Simple enough, and it gets the job done... but did I mention? We have the legacy pack installed, and I don't suppose this would work unless you have.

So can it be done at all with the core service? Actually, it can, but you have to piece the various parts together yourself. I did this once, a long time ago, and if you're interested, you can check out my ComponentFactory class over on a long lost branch of the Tridion power tools project. But that's probably too much fuss for day to day work. Maybe there are interesting possibilities for a powershell module to make it easier, but again.... not today.

But thinking about these things triggered me to remember the Power tools project. One of the power tools integrates an extra tab into your item popup, giving you the raw XML view. I'd been thinking to myself that the GUI API (Anguilla) probably had reasonably easy support for what we're trying to do, but I didn't want to go to the effort of figuring it all out. Never fear: after a quick poke around in the sources I found a file called ItemXmlTab.ascx.js, and there I found the following gem:

var xmlSource = $display.getItem().getXml();

That's all you need. The thing is... the power tool is great. It does what it says on the box, and as far as I'm concerned, it's an exceedingly good idea to install it on your development server. But still, there are reasons why you might not. Your server might be managed by someone else, and they might not be so keen, or you might be doing some GUI extension development yourself and want to keep a clear field of view without other people's extensions cluttering up the system. Whatever - sometimes it won't be there, and you'd still like to be able to just suck that goodness out of Tridion.

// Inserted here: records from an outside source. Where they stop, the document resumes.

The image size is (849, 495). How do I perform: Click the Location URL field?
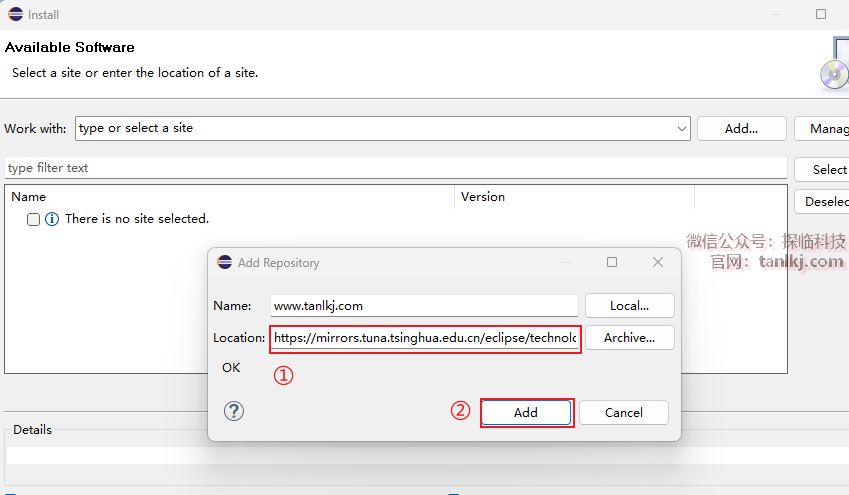(x=425, y=338)
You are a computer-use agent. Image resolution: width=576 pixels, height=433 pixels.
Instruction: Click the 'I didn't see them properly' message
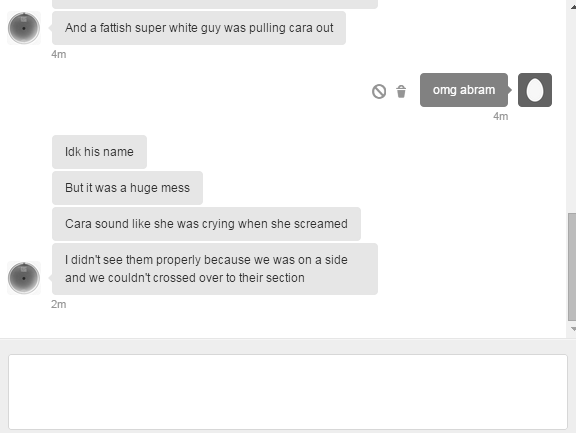215,269
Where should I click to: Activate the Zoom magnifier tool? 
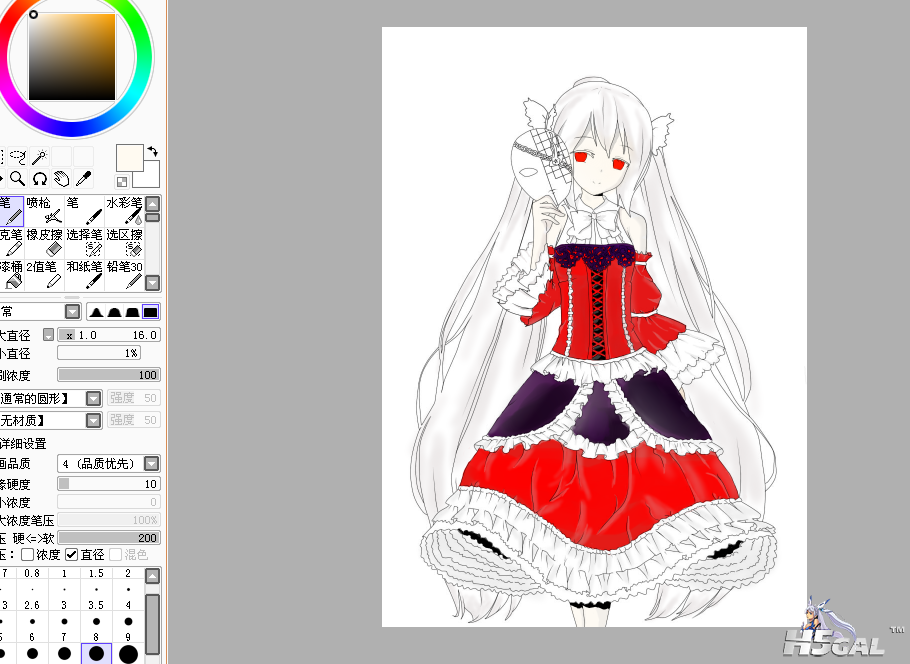pos(18,179)
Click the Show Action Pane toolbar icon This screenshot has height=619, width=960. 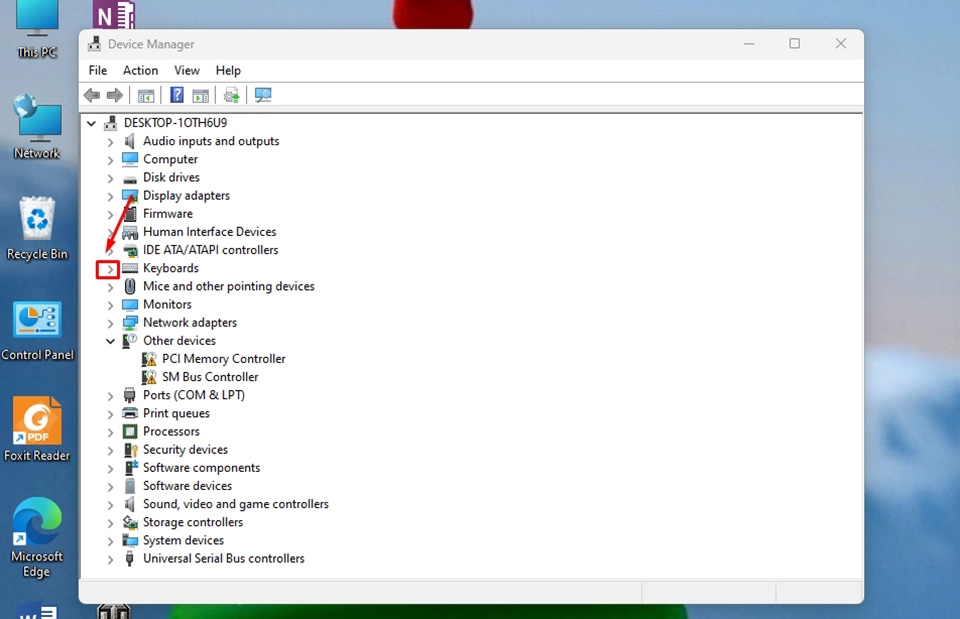201,95
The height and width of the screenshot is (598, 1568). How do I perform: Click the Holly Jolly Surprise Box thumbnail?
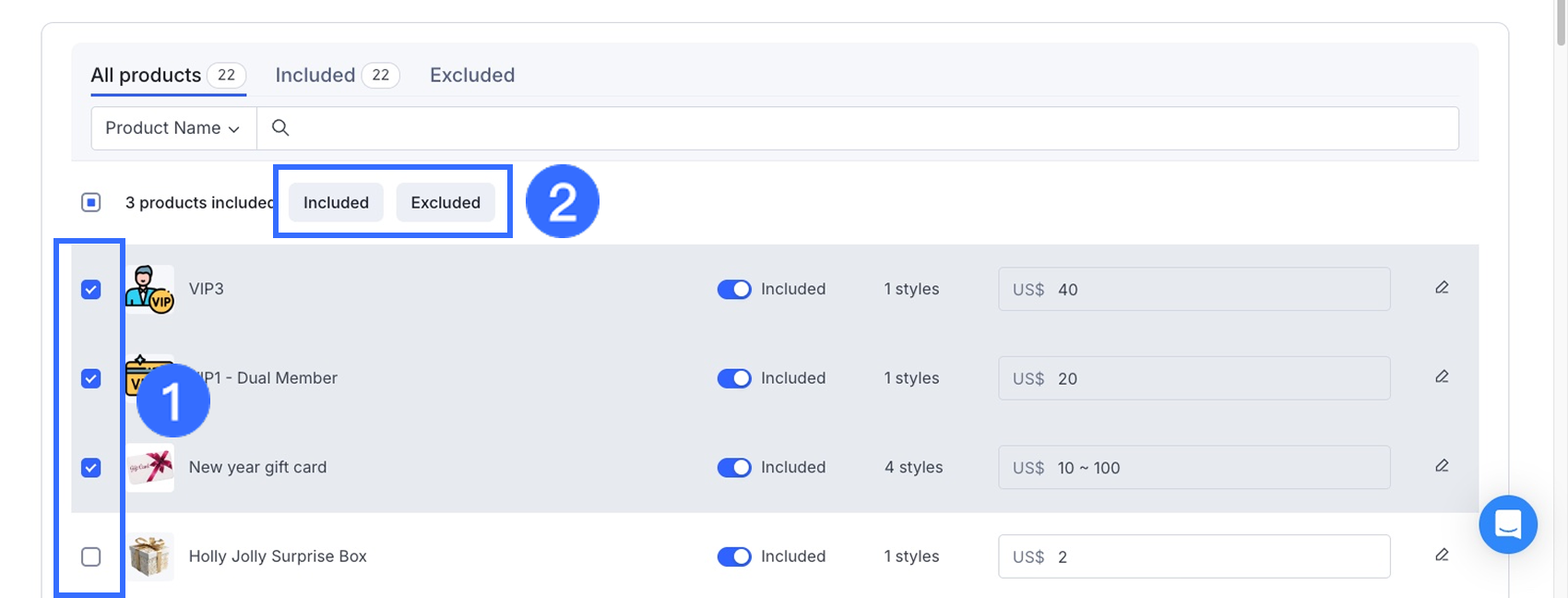tap(149, 556)
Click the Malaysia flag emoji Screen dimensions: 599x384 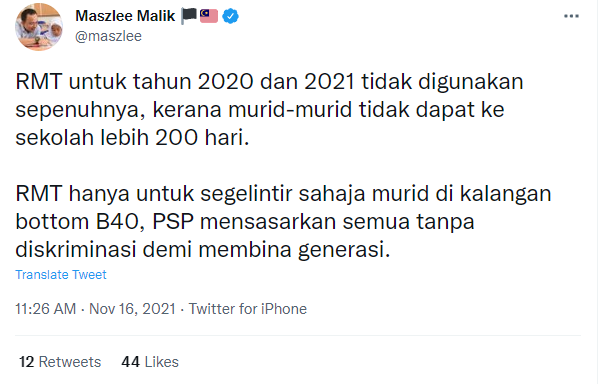click(x=209, y=16)
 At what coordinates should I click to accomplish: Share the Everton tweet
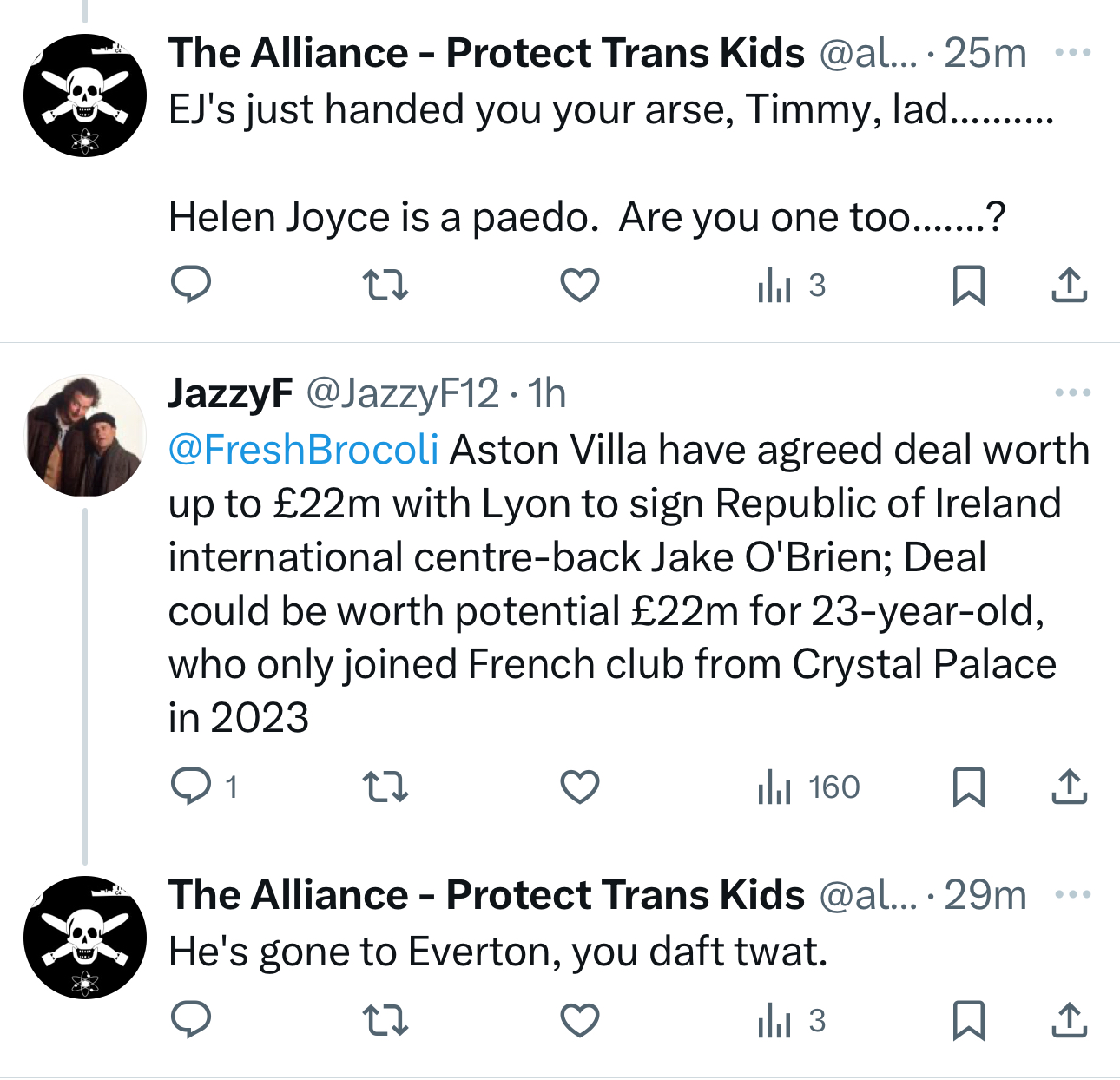coord(1069,1020)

Fortunately - it's not a problem. Remember when I said most modern browsers have good development tools? We use them all the time, right? F12 in pretty much any browser will get you there - then you need to be able to find the console. Some browsers will take you straight there with Ctrl+Shift+J. So you just open the relevant Tridion item, go to the console and grab the XML. Here's a screenshot from my dev image.

Screencap of Console showing Tridion gui

So now you can get the XML of an item on pretty much any modern Tridion system without installing a thing. Cool, eh? Now some of you at the back are throwing things and muttering something about shouldn't it be a bookmarklet? Yes it should. That's somewhere on my list, unless you beat me to it.

A poor man's Component synchroniser - or using the .NET framework to run XSLT from the PowerShell

Posted by Dominic Cronin at Aug 12, 2012 07:10 PM |

Just lately, I've been doing some work on porting the old Component Synchroniser power tool to the current version of Tridion. If you are familiar with the original implementation, you might know that it is based on a pretty advanced XSLT transformation (thankfully, that's not the part that needs porting), that pulls in data about the fields specified by the schema (including recursive evaluation of embedded schemas), and ensures that the component data is valid in terms of the schema. Quite often on an upgrade or migration project, any schema changes can be dealt with well enough by this approach, but sometimes you need to write a custom transformation to get your old component data to match the changes you've made in your schema. For example, the generic component synchroniser will remove any data that no longer has a field, but if you add a new field that needs to be populated on the basis of one of the old fields, you'll be reaching for your favourite XSLT editor and knocking up a migration transform.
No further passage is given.